Minuscule 86 (in the Gregory-Aland numbering), ε 1030 (Soden), is a Greek minuscule manuscript of the New Testament, on parchment leaves. Palaeographically it has been assigned to the 11th or 12th century.

Description 

The codex contains the text of the four Gospels, on 281 leaves (size 24 cm by 18 cm). The text is written in one column per page, 22-23 lines per page.

It contains Prolegomena, the Eusebian Canon tables at the beginning, synaxaria, and pictures.

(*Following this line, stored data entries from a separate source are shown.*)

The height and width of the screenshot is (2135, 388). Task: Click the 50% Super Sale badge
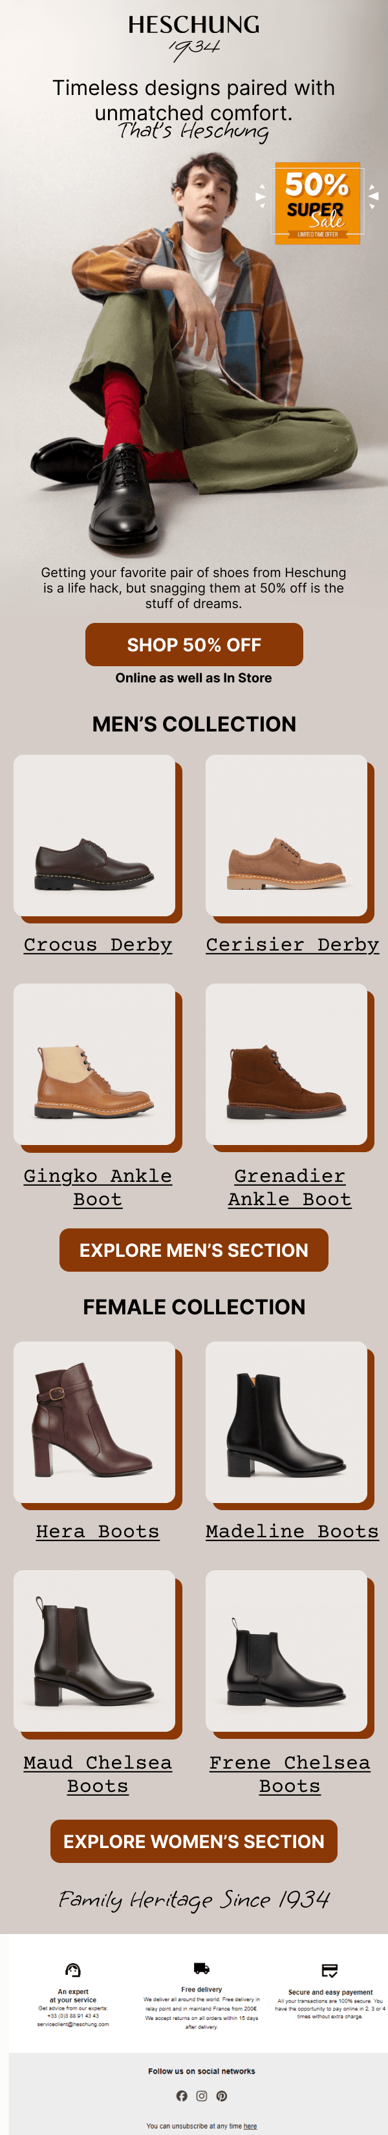(x=318, y=203)
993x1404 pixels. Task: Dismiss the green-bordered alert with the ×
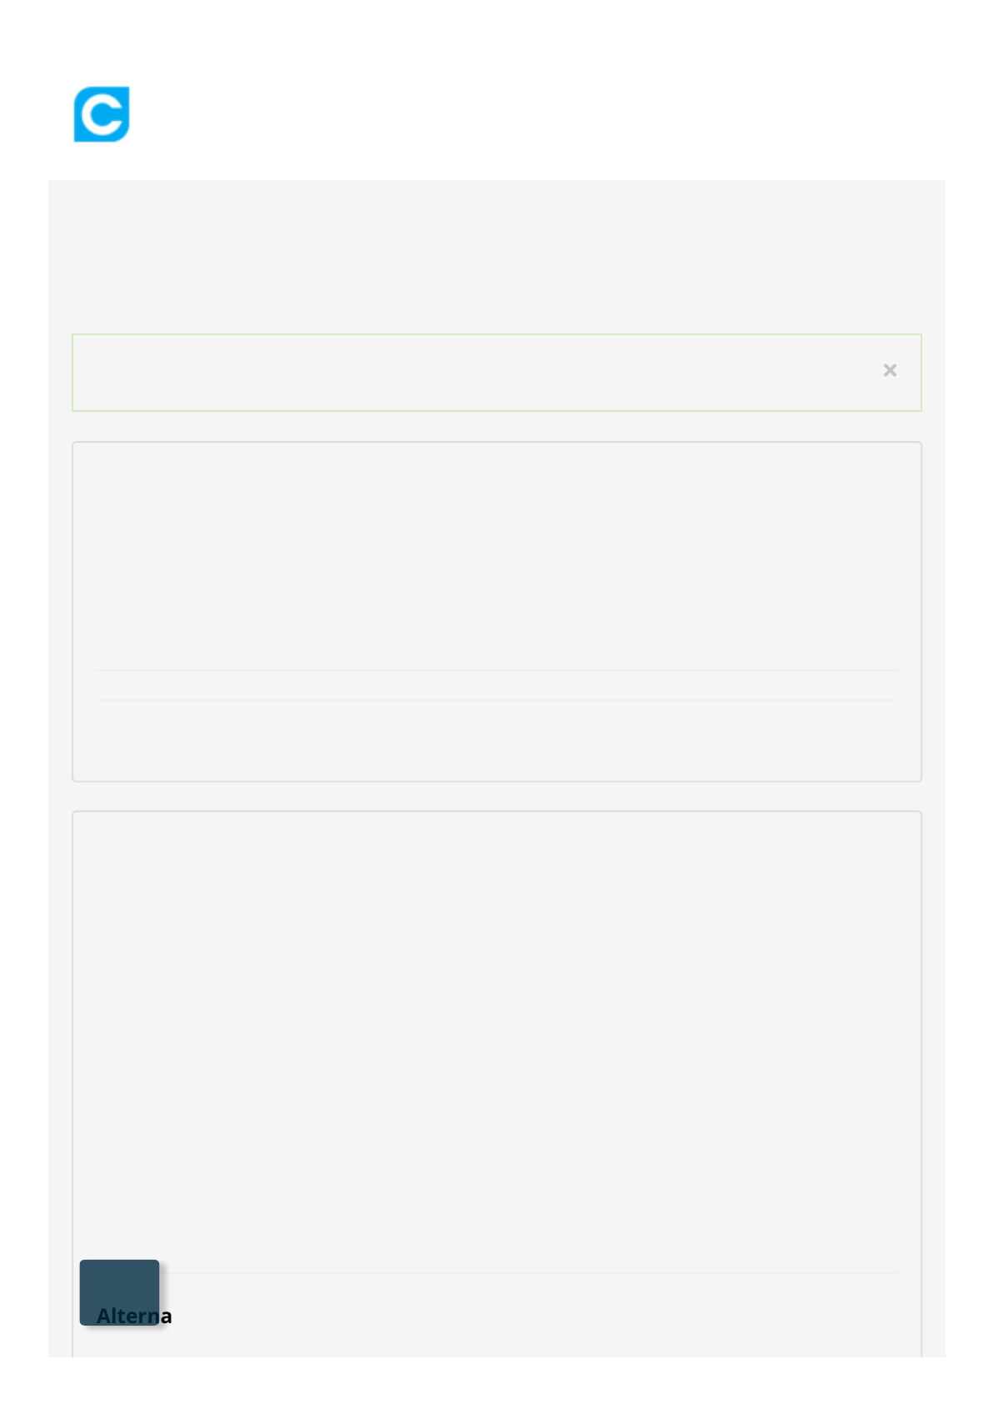(890, 370)
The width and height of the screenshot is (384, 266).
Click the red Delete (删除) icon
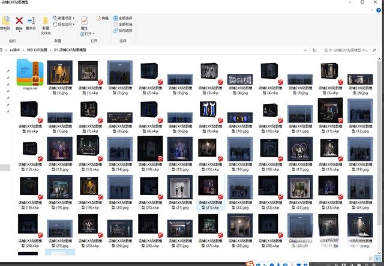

The Greek text of the codex Kurt Aland did not place in any Category. 
Wisse did not make a Profile for this manuscript.

History 

The manuscript once was in Buda. It was bought by priest Micheal at Constantinople in 1183 for the Emperor Alexius II Commenus. It belonged to the library in Buda. In 1699 it was purchased by Carl Rayger. Since 1722 it was held at the Lycaeum at Pressburg. It was examined by Bengel (codex Byzantinus) and Endlicher. 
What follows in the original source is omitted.